Google should have named the 4 QAT series Gemma 4.1. Most people use quantized models (for a good reason!), and QAT, as verified by WebBrain’s benchmarks, is significantly superior to the original model, just like Qwen 3.6 is superior to Qwen 3.5.

https://www.webbrain.one/blog/gemma-4-31b-qat-planner-benchmark

#LocalLLM
#AI #BrowserAutomation
#WebBrain #OpenSource #LLM #Gemma4 #Gemma #Qwen

Gemma 4 31B QAT becomes the best local Gemma planner we have tested

The QAT w4a16 Gemma 4 31B run improves over the older Gemma 31B int4 result and narrowly beats Qwen 3.6 27B on strict first-action quality.
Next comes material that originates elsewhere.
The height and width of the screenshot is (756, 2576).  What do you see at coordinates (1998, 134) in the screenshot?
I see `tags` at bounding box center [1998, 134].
🔥 We just published our Q4 local planner benchmark comparing local AI models for browser automation:

• DiffusionGemma-26B-A4B-it: 0.35s median, 84% accuracy — fastest!
• Gemma 4 12B Coder: 0.40s median, 84% accuracy
• Cohere North-Mini-Code 1.0: 0.38s median, 84% accuracy

All three tied on accuracy but DiffusionGemma was the fastest.

Full benchmark: https://www.webbrain.one/blog/local-planner-q4-june-2026

#LocalLLM #AI #BrowserAutomation #WebBrain #OpenSource #LLM

DiffusionGemma hits 0.35s median in the WebBrain local planner bench

Gemma 4 12B Coder, North Mini Code, and DiffusionGemma completed WebBrain's frozen local planner run; DiffusionGemma is fast but not yet reliable enough for WebBrain, and VibeThinker is not a tool-calling agent model.